Lewis Richards details a number of innovative methods to boost attraction and retention of staff
With research from Engineering UK suggesting an additional 1.8m engineers will be needed to bridge the skills gap by 2025, and a recent ECITB report estimating that 91,000 engineers and 29,000 engineering technicians will have retired by 2026 – it’s clear that the industry is in the midst of a skills shortage.
However, to prevent the current dearth descending into a crisis – concerted action must be taken.
So, how can the industry address this?
In the short term, talent shortages are making retaining existing talent more important than ever.
For all businesses, and especially those companies which employ engineers, it is becoming increasingly difficult to do this. This makes creating a strong, inclusive and supportive working culture highly important.
Companies can achieve this in a number of ways, such as through increasing training opportunities, offering flexible working and creating an ‘open door’ culture for employee feedback.
In the long term, recruiting young engineers is the number one path to plugging existing and future skills gaps.
There is a lot of work needed to bust the myths around a career in engineering, with some students prone to believing that STEM subjects are boring, too difficult, or that engineering jobs are dull, and require zero creativity. This will require co-ordinated action from stakeholders.
By going into schools, and highlighting to students that they already possess engineering skills such as teamwork, communication and creativity, the sector can start to connect with younger generations.
Due to sharp rises in tuition fees, young people are increasingly looking at apprenticeships as an alternative to university education.
By taking advantage of this rise in demand, businesses with talent gaps can train workers from the age of 16, allowing them to access valuable talent pools before they become disillusioned by lack of opportunity.

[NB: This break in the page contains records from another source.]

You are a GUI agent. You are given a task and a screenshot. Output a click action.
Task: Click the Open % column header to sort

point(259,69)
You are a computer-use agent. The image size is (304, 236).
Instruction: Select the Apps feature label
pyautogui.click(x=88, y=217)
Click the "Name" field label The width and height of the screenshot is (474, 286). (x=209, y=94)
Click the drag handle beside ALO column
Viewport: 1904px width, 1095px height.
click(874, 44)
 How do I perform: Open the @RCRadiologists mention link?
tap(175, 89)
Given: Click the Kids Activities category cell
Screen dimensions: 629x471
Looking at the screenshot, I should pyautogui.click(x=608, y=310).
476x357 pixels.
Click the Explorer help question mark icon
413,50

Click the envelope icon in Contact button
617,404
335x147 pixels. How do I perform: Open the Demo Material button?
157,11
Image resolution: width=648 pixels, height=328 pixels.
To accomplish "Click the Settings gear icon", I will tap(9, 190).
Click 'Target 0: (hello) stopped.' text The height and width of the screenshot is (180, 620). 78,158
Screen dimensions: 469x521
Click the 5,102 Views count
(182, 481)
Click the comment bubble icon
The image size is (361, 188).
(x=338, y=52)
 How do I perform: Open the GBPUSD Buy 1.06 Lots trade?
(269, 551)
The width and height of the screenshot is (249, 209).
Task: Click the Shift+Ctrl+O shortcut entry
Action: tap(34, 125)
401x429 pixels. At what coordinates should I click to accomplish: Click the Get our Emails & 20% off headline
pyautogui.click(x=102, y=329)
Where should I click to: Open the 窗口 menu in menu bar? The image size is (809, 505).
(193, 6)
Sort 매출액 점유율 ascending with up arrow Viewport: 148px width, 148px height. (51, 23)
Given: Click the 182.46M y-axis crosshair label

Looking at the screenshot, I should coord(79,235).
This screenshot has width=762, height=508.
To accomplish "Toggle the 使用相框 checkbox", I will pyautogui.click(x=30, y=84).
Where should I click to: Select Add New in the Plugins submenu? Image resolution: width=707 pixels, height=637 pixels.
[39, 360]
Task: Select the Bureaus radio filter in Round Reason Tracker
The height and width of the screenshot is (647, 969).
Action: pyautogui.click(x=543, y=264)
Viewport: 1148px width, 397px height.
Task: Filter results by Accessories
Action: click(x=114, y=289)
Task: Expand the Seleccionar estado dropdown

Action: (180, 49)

Apprenticeships also ensure young engineers are immersed in the sector from the beginning of their course, and develop their skill sets in accordance with changes in the market.
However, with just 54% of engineering businesses currently training apprentices – and 40% unsure of whether the Apprenticeship Levy is a good thing – it’s clear that more can be done in this area.
Encourage diverse talent pools
Diversity has long been a concern for the engineering sector. Research shows that, in every age group, boys are far more likely to consider career in the industry than girls. Currently, just over one in 10 of the workforce is female.
As it stands, if the industry had as many female engineers as males, skills gaps would significantly be reduced.
In order to remain a powerful industry, the engineering sector must reach people of all backgrounds.
As technology proliferates and different job roles open up, recruitment efforts will need to be focussed on newer fields of engineering, like software and programming.
Currently, 61% of engineering businesses consider hiring skilled staff as a barrier to achieving objectives.
At a time when change is so rapid that 65% of primary school children will eventually work in careers that do not exist today – making sure that technology is at the heart of hiring strategies is key.
The future depends on it
Ultimately, with widespread skills shortages, and thousands of engineers set to retire from the sector, companies are going to have to act swiftly and innovatively to fill skills gaps.
As a sector that contributes so much to the UK – employing 19% of the workforce, and contributing£1.23 trillion to the economy – preventing the situation from worsening is crucial.
While the above methods aren’t a complete list of actions, by attracting more young talent, boosting retention, and putting more emphasis on digital skills – firms can go a long way towards bettering their talent strategies.
Lewis Richards is managing director of engineering recruiters WR Engineering.